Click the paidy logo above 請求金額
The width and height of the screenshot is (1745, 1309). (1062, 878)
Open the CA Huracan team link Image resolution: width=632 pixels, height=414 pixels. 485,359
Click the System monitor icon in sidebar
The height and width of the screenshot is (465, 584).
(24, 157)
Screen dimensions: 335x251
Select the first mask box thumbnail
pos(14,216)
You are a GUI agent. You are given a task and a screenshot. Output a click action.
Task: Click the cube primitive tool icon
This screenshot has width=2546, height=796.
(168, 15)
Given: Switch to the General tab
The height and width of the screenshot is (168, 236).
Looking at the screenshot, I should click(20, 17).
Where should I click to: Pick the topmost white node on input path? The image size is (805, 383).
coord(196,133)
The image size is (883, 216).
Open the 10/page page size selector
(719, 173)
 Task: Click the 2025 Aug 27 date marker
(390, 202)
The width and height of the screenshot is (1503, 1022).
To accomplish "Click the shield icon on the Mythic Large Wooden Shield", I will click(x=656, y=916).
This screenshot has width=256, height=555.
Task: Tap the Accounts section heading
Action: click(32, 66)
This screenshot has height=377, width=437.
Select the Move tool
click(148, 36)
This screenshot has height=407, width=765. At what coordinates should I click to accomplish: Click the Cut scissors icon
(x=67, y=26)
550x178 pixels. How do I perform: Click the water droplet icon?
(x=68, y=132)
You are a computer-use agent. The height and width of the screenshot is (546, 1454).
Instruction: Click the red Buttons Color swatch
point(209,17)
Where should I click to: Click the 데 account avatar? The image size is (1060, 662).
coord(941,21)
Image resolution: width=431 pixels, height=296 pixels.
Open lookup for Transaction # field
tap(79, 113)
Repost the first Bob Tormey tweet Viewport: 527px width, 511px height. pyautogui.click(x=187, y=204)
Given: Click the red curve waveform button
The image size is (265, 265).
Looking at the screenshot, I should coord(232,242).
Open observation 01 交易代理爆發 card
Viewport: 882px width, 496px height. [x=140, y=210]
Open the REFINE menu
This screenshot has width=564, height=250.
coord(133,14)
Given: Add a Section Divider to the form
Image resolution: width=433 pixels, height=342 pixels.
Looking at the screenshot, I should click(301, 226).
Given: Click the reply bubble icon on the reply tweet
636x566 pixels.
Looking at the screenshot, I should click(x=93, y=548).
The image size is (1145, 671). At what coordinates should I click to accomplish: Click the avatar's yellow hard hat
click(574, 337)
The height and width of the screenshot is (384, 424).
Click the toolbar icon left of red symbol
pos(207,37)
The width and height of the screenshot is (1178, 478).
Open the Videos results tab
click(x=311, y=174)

┄┄┄┄┄┄

BRIEF: Every line of the records in which the string "tweet" is found should be counted, and only the count returned.

RESULT OF THE EXERCISE: 2